■ **RECORDS PROVIDED**
Segment Open
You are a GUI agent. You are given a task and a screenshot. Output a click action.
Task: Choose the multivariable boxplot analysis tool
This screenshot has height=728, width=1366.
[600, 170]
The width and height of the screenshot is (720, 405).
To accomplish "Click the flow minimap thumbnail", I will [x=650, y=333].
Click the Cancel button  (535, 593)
Segment Closed
Segment Open
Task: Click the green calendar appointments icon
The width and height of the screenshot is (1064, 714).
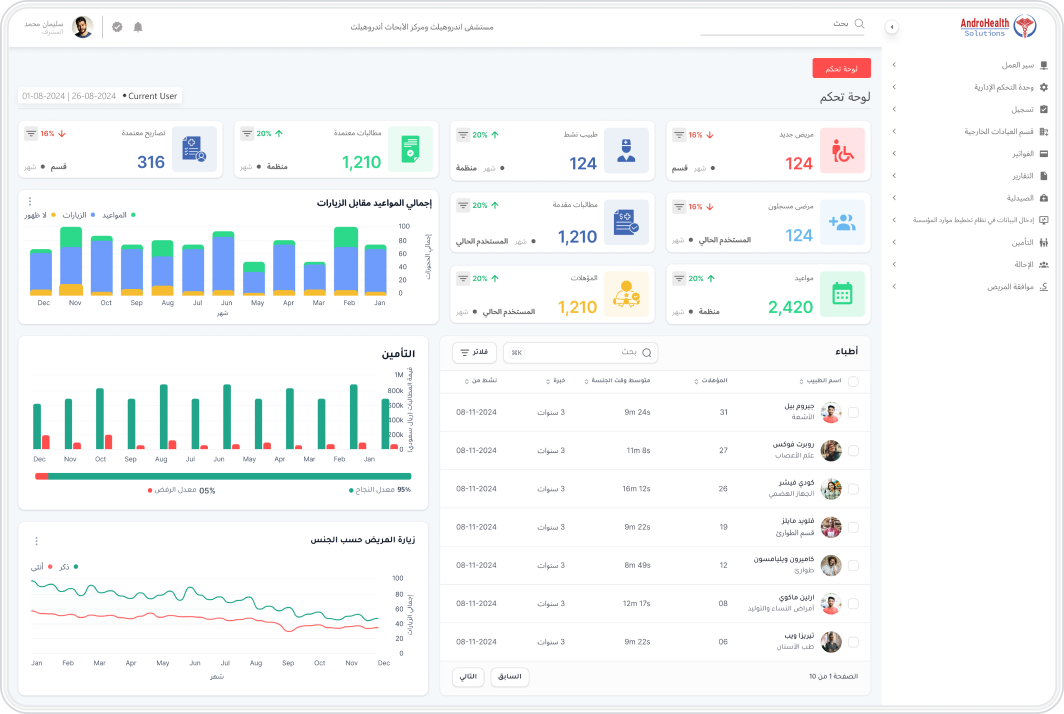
Segment Closed
Segment Open
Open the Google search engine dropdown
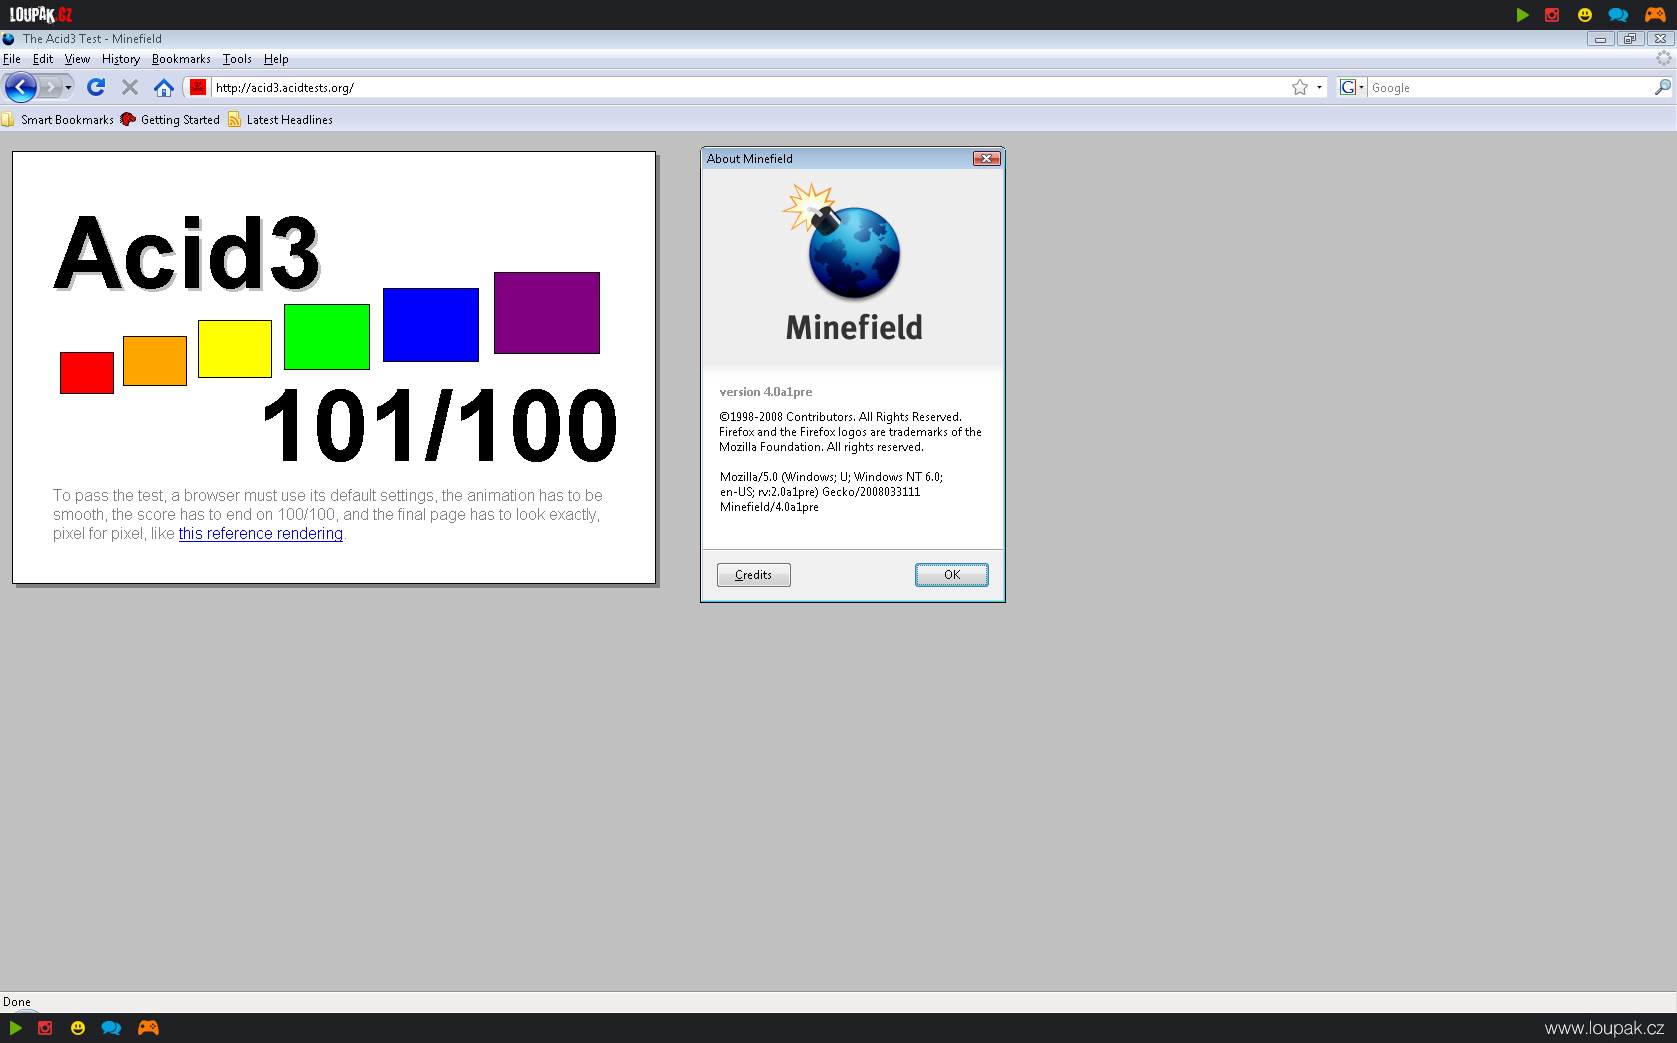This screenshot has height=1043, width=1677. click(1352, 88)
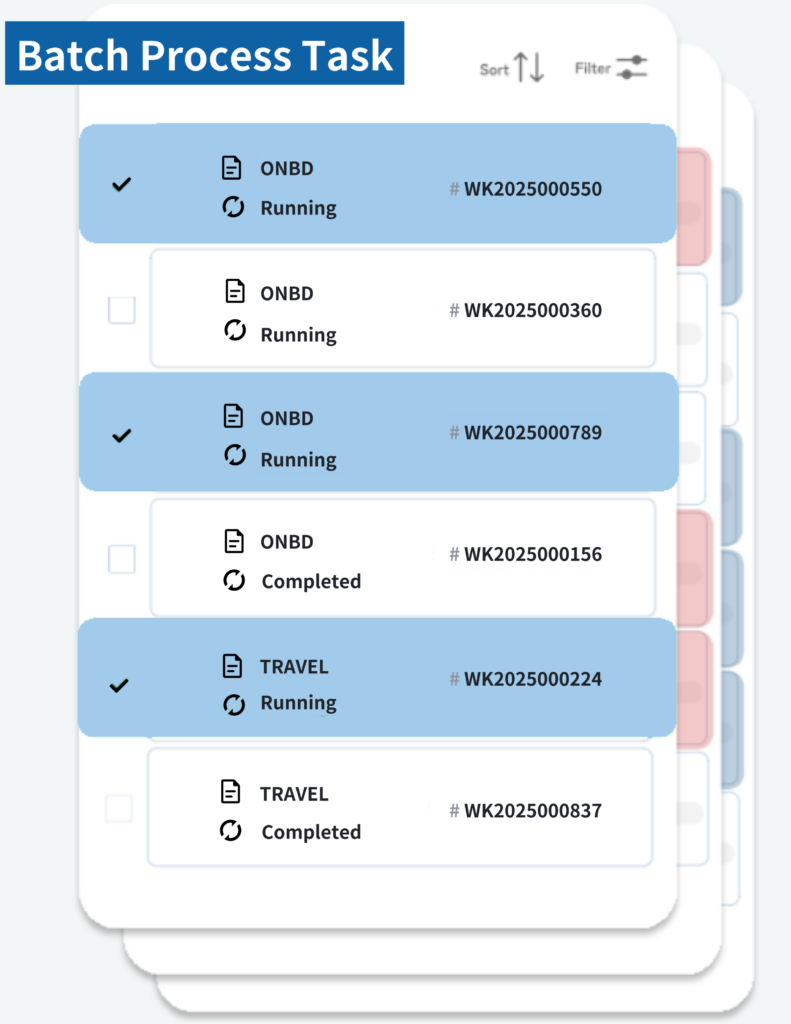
Segment Closed
■ **TASK REQUIREMENTS**
Look through the data above and return exactly the lines from the one that contains "Task: Choose the" to the one that contains "Click the Cancel", inclusive, with nothing else.

■ **RESPONSE AREA**
Task: Choose the multivariable boxplot analysis tool
This screenshot has height=728, width=1366.
[600, 170]
The width and height of the screenshot is (720, 405).
To accomplish "Click the flow minimap thumbnail", I will [x=650, y=333].
Click the Cancel button  (535, 593)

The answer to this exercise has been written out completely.